To those who are well seasoned in theological thought, bear with me. I have no seminary training.

“Our conscience must of necessity be first purged from dead works, that we may serve the living God. And this is done by actual remission of sin, procured by the blood of Christ, and manifested to our consciences, as appeared by Christ’s dying for this end (Heb. 9:14, 15; 10:1, 2, 4, 14, 17, 22). That conscience, by which we judge ourselves to be under the guilt of sin and the wrath of God, is accounted an evil conscience in Scripture, though it perform its office truly, because it is caused by the evil of sin, and will itself be a cause of our committing more sin, until it can judge us to be justified from all sin, and received in the favor of God. Love which is the end of the law must proceed from a good conscience, as well as from any other cleanness of heart (1 Tim. 1:5). David’s mouth could not be opened to show forth the praise of God until he was delivered from bloodguiltiness (Ps. 51:14, 15). This evil guilty conscience, by which we judge that God is our enemy and that His justice is against us to our everlasting condemnation by reason of our sins, strongly maintains and increases the dominion of sin and Satan in us, and works most mischievous effects in the soul against godliness, even to bring the soul to hate God and to wish there were no God, no heaven, no hell, so we might escape the punishment due to us. It so disaffects people towards God, that they cannot endure to think, or speak, or hear of Him and His law, but strive rather to put Him out of their minds by fleshly pleasures and worldly employments.” –Walter Marshall


----------



## Jackie Kaulitz (Oct 26, 2012)

Interesting question. I'm just about to start that book myself, based on a recommendation from a PB brother. 

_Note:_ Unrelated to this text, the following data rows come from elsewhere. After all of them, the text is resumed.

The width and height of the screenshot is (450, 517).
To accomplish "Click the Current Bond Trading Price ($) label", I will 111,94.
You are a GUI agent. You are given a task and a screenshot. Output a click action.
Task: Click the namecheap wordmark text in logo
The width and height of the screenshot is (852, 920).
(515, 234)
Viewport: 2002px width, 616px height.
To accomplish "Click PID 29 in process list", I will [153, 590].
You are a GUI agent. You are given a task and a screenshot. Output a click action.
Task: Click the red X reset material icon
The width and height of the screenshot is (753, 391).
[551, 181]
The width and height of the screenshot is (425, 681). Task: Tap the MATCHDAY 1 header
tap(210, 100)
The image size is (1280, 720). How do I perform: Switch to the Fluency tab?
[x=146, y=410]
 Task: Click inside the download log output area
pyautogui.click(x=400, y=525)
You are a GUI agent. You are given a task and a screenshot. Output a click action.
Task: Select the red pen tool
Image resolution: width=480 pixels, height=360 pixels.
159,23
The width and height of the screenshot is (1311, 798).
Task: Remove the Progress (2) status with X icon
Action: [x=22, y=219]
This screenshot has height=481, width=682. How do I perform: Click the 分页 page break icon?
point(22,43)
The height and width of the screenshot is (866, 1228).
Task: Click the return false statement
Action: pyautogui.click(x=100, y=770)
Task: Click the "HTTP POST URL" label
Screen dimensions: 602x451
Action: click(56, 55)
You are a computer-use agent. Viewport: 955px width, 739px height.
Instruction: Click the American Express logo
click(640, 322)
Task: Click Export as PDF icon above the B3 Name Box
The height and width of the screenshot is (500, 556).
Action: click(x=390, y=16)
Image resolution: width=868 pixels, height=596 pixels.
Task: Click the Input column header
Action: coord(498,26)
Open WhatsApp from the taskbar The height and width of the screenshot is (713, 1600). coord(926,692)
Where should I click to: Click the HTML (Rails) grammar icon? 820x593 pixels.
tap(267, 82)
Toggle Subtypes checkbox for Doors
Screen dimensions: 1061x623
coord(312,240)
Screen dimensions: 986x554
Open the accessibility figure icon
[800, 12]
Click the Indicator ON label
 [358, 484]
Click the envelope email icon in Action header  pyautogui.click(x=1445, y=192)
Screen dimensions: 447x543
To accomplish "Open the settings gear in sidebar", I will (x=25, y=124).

As your untrained sister in Christ, I would answer: No one had to tell Adam. He suddenly became aware due to his disobedience and fall. Once he was no longer innocent, he realized he had transgressed God's law and attempted to hide himself from God. From the fall, man's nature is prideful, selfish, lustful, etc. So he became "self-conscious" and "self-centered".


----------



## sevenzedek (Oct 26, 2012)

Jackie Kaulitz said:


> Interesting question. I'm just about to start that book myself, based on a recommendation from a PB brother.
> 
> As your untrained sister in Christ, I would answer: No one had to tell Adam. He suddenly became aware due to his disobedience and fall. Once he was no longer innocent, he realized he had transgressed God's law and attempted to hide himself from God. From the fall, man's nature is prideful, selfish, lustful, etc. So he became "self-conscious" and "self-centered".



I would agree, but, in the OP, I am really taking aim at what the death of Christ affected in us and in God. Paul labors a great deal in Hebrews to show that God is for us. And then, in Hebrews 10:19, 22, he "therefore" applies the faithfulness of God to our "evil conscience." I am just trying to put it all together here.


----------



## py3ak (Oct 26, 2012)

Jon, I would be intrigued to hear how the quote made you think of that particular question. I have always taken it that consciousness of their mutual guilt made Adam and Eve self-conscious in the bad sense of that term.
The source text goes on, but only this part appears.